Word and element location records:
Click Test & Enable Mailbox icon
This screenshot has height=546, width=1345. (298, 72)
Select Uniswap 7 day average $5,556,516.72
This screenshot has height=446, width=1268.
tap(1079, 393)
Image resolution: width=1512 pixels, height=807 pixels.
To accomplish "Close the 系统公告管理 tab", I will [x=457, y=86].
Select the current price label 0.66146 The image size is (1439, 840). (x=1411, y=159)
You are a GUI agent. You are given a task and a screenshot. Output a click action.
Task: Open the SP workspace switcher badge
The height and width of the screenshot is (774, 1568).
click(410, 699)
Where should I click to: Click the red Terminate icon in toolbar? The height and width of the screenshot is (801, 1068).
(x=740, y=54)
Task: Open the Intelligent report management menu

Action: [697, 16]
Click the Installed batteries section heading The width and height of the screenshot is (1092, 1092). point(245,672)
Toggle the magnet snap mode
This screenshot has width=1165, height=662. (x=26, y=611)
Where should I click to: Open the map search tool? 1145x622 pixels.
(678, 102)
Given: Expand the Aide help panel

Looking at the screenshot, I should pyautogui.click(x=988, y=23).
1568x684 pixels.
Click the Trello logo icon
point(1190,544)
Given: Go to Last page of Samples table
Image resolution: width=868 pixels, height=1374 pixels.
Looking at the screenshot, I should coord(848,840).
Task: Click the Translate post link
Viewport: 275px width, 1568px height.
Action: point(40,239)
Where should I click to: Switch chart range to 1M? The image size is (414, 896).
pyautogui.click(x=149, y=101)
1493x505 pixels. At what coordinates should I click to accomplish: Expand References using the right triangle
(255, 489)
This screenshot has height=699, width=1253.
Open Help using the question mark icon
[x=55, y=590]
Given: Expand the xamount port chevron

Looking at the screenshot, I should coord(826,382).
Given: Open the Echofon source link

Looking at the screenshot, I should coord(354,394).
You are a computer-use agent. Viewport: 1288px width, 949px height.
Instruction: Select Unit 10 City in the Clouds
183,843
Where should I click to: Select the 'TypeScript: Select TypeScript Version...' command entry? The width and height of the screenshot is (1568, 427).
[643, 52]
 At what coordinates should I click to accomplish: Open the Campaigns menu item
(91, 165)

## SET TASK
Reproduce the lines above verbatim, covering every record from start to finish.

## THE RESPONSE
Click Test & Enable Mailbox icon
This screenshot has height=546, width=1345. (298, 72)
Select Uniswap 7 day average $5,556,516.72
This screenshot has height=446, width=1268.
tap(1079, 393)
Image resolution: width=1512 pixels, height=807 pixels.
To accomplish "Close the 系统公告管理 tab", I will [x=457, y=86].
Select the current price label 0.66146 The image size is (1439, 840). (x=1411, y=159)
You are a GUI agent. You are given a task and a screenshot. Output a click action.
Task: Open the SP workspace switcher badge
The height and width of the screenshot is (774, 1568).
click(410, 699)
Where should I click to: Click the red Terminate icon in toolbar? The height and width of the screenshot is (801, 1068).
(x=740, y=54)
Task: Open the Intelligent report management menu

Action: [697, 16]
Click the Installed batteries section heading The width and height of the screenshot is (1092, 1092). point(245,672)
Toggle the magnet snap mode
This screenshot has width=1165, height=662. (x=26, y=611)
Where should I click to: Open the map search tool? 1145x622 pixels.
(678, 102)
Given: Expand the Aide help panel

Looking at the screenshot, I should pyautogui.click(x=988, y=23).
1568x684 pixels.
Click the Trello logo icon
point(1190,544)
Given: Go to Last page of Samples table
Image resolution: width=868 pixels, height=1374 pixels.
Looking at the screenshot, I should coord(848,840).
Task: Click the Translate post link
Viewport: 275px width, 1568px height.
Action: point(40,239)
Where should I click to: Switch chart range to 1M? The image size is (414, 896).
pyautogui.click(x=149, y=101)
1493x505 pixels. At what coordinates should I click to accomplish: Expand References using the right triangle
(255, 489)
This screenshot has height=699, width=1253.
Open Help using the question mark icon
[x=55, y=590]
Given: Expand the xamount port chevron

Looking at the screenshot, I should coord(826,382).
Given: Open the Echofon source link

Looking at the screenshot, I should coord(354,394).
You are a computer-use agent. Viewport: 1288px width, 949px height.
Instruction: Select Unit 10 City in the Clouds
183,843
Where should I click to: Select the 'TypeScript: Select TypeScript Version...' command entry? The width and height of the screenshot is (1568, 427).
[643, 52]
 At what coordinates should I click to accomplish: Open the Campaigns menu item
(91, 165)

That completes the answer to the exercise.